#### [To do]
Show every line of the entries below that contains the word "computer", matching case exactly.

#### [Extracted records]
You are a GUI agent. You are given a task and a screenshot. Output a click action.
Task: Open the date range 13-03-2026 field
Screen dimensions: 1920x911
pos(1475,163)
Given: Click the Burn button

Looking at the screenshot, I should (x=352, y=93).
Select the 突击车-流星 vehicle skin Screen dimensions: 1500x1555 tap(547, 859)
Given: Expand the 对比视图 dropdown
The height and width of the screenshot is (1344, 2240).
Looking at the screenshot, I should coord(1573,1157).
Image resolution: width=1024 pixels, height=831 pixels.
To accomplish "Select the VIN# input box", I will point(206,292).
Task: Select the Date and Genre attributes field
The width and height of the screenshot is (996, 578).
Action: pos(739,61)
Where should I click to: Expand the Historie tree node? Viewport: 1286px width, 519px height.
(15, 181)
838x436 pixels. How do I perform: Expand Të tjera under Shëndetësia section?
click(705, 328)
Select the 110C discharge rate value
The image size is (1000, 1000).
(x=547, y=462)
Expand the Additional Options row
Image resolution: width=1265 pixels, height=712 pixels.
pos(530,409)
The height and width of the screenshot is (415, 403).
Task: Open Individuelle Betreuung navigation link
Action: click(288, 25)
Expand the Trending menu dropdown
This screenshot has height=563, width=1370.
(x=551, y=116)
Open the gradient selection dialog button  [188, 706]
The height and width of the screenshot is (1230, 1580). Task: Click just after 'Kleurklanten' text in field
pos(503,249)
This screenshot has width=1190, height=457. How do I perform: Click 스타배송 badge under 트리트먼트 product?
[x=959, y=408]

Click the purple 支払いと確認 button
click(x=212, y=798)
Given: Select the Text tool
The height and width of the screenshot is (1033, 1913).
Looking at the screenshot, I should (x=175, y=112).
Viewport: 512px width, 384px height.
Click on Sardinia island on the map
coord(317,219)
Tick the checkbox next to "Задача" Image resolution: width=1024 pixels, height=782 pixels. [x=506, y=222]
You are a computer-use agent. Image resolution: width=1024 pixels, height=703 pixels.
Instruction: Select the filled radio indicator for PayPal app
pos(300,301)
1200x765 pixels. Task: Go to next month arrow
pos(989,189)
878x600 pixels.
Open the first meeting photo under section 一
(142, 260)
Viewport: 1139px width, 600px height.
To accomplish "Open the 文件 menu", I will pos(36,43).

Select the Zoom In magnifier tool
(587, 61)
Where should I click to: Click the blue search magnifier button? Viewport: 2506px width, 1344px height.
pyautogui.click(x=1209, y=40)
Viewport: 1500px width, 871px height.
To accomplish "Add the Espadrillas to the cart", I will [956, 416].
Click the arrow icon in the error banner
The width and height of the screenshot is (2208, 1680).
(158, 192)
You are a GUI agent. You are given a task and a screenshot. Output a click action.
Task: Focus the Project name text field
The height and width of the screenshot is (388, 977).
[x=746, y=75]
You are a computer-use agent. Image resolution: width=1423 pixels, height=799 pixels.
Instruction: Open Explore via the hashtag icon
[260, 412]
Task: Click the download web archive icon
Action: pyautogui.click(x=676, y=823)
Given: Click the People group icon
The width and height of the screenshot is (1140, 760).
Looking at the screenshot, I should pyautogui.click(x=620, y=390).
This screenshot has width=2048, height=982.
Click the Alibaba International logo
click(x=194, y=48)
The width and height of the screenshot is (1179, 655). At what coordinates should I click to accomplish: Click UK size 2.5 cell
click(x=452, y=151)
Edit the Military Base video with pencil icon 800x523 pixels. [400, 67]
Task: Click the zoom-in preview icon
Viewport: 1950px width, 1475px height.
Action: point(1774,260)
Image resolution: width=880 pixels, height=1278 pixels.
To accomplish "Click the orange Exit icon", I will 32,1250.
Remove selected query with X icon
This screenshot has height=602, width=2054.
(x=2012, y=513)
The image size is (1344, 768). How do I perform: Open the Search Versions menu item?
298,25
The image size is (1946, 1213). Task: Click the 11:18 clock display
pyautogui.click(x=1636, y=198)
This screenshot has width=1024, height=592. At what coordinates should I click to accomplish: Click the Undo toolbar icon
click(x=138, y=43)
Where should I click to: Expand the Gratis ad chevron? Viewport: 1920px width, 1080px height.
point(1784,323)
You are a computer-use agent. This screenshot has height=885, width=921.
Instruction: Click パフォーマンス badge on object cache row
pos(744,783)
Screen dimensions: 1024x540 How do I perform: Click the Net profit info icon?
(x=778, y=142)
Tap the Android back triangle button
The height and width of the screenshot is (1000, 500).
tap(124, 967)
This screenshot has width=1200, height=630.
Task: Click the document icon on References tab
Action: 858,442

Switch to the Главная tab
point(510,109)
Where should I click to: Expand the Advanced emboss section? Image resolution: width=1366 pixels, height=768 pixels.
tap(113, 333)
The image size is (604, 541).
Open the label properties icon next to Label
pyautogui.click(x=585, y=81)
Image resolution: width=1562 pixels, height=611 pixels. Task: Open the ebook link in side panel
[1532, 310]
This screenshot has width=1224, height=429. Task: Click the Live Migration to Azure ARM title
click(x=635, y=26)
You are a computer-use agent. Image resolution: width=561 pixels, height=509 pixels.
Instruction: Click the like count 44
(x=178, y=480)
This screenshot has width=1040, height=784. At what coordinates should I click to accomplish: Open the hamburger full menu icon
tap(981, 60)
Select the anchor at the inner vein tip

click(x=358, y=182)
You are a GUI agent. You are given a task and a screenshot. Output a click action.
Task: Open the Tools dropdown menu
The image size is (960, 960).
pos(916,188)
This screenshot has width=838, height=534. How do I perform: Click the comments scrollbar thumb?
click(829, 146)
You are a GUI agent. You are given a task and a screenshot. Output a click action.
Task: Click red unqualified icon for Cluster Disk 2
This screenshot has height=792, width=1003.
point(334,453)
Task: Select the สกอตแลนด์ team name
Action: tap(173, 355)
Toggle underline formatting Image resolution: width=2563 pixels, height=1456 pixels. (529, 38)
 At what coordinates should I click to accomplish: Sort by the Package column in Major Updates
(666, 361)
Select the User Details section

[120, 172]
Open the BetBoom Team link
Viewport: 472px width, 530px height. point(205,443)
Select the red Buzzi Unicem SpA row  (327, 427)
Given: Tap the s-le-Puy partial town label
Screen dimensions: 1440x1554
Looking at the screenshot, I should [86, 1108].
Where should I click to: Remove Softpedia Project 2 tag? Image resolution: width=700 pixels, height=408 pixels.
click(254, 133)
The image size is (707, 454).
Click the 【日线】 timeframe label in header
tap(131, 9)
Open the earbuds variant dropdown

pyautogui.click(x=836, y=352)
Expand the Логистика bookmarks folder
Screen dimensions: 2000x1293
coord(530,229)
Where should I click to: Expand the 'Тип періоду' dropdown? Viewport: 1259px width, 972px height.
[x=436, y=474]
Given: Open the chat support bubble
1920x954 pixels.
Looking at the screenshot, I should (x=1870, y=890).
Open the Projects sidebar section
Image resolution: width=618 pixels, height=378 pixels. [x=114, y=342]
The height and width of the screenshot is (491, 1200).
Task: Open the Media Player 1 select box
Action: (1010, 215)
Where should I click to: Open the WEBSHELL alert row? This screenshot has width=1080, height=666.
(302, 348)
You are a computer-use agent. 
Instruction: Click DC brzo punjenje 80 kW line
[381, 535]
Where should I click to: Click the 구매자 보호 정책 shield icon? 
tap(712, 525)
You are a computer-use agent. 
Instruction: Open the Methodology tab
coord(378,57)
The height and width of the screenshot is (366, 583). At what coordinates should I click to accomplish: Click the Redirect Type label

#### [Task answer]
You are a computer-use agent. Image resolution: width=1024 pixels, height=703 pixels.
You are a computer-use agent. Image resolution: width=1423 pixels, height=799 pixels.
You are a computer-use agent. This screenshot has height=885, width=921.
You are a computer-use agent. Image resolution: width=561 pixels, height=509 pixels.
You are a computer-use agent. 
You are a computer-use agent. 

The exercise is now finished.